Dan Simmons brosse avec ce roman un portrait extrêmement documenté et tout en nuance de l'auteur anglais le plus populaire du XIXe siècle qui nous est dépeint ici par le biais du regard très subjectif du narrateur. Malgré cet angle de vue volontairement biaisé, le lecteur parvient sans mal à dégager au fil des anecdotes relatées par Wilkie Collins les traits marquants de la personnalité du grand personnage que fut Charles Dickens : un homme un tantinet mégalomane, têtu au delà du raisonnable, rancunier et volontiers donneur de leçons, mais aussi enthousiaste, toujours prompt à plaisanter, doté d'une imagination débordante, d'un style inimitable et surtout d'une endurance et d'une volonté à toute épreuve. Ce n'est pas pour rien que l'homme, de son vivant, était déjà surnommé par tous (ses proches inclus) l'Inimitable ! le narrateur se fait pour sa part plus pathétique qu'attachant, en raison notamment de l'arrogance dont il fait preuve dès qu'il est question de juger de la qualité de ses propres écrits Ses nombreuses réflexions misogynes et volontiers condescendantes envers la gente féminine ont également de quoi rebuter même si, évidemment, elles sont à replacer dans le contexte propre à l'Angleterre victorienne. Ce manque de sympathie éprouvée pour le narrateur n'empêche toutefois pas le lecteur de dévorer avec un intérêt sans cesse grandissant le récit de plus en plus obscure et emmêlé que l'écrivain se fait un devoir de laisser à la postérité.

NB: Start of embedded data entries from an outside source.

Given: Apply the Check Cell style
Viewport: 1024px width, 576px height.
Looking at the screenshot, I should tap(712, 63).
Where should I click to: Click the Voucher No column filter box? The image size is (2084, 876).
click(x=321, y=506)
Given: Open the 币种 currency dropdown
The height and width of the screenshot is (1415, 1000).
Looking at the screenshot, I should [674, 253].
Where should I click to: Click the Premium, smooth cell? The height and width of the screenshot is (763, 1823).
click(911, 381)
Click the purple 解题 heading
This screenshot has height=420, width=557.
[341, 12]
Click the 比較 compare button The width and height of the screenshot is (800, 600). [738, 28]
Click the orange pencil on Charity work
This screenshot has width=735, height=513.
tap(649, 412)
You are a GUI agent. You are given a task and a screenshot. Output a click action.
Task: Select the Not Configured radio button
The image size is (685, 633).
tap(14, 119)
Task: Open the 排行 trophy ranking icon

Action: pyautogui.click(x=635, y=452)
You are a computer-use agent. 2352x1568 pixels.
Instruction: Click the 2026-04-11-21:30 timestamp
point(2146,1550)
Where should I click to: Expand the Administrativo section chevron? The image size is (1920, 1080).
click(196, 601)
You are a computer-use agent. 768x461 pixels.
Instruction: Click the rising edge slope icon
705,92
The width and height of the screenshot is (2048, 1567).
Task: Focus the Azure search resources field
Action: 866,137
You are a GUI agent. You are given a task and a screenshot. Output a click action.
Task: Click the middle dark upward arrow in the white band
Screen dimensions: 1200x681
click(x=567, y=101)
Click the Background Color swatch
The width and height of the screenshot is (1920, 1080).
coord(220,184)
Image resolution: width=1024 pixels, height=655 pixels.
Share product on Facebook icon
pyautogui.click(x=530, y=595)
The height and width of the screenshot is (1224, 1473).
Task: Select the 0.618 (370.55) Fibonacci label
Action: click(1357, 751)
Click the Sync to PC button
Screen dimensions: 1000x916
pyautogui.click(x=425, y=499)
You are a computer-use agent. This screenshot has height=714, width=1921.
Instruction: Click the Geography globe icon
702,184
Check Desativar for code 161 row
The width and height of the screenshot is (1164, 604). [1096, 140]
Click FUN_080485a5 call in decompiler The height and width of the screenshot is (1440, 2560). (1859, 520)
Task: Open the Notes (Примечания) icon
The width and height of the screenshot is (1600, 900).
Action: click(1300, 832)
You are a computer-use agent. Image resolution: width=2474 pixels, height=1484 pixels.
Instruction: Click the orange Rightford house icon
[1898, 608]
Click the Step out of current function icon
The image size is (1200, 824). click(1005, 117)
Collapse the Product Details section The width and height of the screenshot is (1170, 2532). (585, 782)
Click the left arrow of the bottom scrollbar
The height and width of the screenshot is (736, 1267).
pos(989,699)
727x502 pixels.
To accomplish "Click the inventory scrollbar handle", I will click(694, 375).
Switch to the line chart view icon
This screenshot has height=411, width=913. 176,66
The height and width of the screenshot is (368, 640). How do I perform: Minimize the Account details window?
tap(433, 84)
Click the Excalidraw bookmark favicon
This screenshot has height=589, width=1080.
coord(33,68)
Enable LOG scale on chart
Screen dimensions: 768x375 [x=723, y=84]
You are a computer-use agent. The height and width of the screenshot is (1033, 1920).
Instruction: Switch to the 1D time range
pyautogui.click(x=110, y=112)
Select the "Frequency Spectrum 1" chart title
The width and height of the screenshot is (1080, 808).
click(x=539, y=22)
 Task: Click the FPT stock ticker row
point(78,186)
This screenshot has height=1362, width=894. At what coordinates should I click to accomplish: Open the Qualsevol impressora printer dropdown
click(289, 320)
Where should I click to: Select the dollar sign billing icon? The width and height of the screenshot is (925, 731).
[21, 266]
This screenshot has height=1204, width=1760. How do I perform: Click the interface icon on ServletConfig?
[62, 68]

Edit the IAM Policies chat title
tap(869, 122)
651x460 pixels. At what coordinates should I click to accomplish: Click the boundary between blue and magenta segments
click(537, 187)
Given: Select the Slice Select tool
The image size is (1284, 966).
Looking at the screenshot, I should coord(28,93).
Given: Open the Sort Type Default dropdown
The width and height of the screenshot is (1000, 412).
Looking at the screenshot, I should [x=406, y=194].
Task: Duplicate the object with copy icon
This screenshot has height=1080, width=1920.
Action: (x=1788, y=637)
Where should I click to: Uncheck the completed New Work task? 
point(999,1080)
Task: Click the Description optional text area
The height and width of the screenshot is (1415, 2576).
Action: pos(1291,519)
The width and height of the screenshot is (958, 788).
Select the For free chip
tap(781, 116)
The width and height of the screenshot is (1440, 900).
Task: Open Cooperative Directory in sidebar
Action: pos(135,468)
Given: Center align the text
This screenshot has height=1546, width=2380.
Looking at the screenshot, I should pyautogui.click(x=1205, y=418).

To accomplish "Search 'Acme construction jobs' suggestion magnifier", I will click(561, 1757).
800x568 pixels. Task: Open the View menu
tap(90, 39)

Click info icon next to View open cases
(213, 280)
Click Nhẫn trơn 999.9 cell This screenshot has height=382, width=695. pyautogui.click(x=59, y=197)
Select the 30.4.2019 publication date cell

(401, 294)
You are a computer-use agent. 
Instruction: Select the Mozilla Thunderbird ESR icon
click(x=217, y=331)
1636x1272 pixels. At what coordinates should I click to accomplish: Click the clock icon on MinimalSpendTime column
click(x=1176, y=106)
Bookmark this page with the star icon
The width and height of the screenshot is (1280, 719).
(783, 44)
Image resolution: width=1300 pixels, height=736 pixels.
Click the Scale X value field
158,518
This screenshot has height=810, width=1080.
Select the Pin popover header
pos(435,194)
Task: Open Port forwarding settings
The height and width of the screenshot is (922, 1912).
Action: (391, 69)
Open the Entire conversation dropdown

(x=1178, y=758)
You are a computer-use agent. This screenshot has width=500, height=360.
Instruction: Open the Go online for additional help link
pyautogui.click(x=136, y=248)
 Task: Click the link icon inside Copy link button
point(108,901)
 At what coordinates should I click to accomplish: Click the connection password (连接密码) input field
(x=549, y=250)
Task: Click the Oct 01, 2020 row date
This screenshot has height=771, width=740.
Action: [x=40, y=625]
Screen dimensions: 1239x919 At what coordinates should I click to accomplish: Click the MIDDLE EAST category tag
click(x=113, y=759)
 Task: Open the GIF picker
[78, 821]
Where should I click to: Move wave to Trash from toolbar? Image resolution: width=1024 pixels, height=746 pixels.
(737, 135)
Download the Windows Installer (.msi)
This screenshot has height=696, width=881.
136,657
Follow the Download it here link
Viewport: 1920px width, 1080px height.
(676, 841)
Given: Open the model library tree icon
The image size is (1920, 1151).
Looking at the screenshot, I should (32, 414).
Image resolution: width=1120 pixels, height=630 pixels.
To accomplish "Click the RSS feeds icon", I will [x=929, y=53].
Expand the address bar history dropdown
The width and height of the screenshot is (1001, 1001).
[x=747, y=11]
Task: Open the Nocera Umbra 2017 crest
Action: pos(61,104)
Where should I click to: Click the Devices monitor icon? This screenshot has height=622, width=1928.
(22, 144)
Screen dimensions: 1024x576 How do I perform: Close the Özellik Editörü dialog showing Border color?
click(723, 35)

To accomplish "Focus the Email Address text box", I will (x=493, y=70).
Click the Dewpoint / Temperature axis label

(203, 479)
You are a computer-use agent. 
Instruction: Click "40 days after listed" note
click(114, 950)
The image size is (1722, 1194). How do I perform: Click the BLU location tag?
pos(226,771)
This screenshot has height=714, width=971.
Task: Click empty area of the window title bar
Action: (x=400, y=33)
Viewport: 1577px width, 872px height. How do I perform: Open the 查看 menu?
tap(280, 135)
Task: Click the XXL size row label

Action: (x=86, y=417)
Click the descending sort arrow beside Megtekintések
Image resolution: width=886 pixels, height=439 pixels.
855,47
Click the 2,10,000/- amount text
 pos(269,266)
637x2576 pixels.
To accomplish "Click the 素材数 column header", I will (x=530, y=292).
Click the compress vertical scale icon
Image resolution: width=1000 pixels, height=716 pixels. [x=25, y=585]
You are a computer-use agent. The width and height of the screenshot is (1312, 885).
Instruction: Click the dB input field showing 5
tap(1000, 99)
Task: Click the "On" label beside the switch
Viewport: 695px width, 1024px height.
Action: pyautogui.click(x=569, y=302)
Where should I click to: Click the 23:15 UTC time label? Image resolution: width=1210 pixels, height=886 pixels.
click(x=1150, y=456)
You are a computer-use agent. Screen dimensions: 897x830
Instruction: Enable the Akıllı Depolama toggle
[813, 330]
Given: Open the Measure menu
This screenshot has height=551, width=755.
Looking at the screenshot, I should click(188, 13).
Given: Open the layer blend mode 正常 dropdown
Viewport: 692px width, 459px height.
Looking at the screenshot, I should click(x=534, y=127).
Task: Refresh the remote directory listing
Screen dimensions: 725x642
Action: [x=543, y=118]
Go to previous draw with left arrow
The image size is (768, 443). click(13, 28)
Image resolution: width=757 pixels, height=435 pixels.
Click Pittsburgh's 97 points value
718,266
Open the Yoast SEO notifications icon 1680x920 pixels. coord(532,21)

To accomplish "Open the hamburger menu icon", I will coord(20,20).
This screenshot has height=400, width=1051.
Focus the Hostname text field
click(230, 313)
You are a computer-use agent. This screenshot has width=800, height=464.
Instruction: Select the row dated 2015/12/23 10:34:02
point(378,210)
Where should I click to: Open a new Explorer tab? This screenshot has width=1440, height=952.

Outre ces précisions concernant le caractère de Dickens et de l'un de ses plus proches acolytes, Dan Simmons est parvenu à réunir une documentation tout bonnement impressionnante sur le personnage et son oeuvre, ponctuant ainsi son roman de petites anecdotes soulignant tour à tour le goût immodéré du grand écrivain pour la marche, son habitude de s'inspirer de personnages de son entourage pour ses romans, ses actions en faveur des pauvres, ou encore ses déboires domestiques (sa relation passionnée avec la jeune actrice Ellen Ternan, le scandale de la répudiation de son épouse, mère de ses dix enfants...) Les références à l'oeuvre de Dickens sont également nombreuses, même si mon ignorance en la matière m'aura empêché de toutes les identifier et surtout de les apprécier à leur juste valeur. L'ouvrage constitue également une mine de renseignements en ce qui concerne le monde de l'édition de la fin du XIXe siècle, l'auteur nous abreuvant de détails passionnants concernant les différents modes de publication de l'époque, les fréquentes adaptations théâtrales des romans populaires ayant remporté un franc succès, les projets de collaboration entre écrivains renommés... Au-delà du cercle restreint de la littérature, Dan Simmons brosse également un portrait sans fard de la ville de Londres de l'époque et nous dépeint avec autant de détails et de réalisme les belles demeures victoriennes et les dîners mondains que les quartiers les plus sordides de la capitale et l'état des pauvres hères forcés d'y résider dans le dénuement le plus complet.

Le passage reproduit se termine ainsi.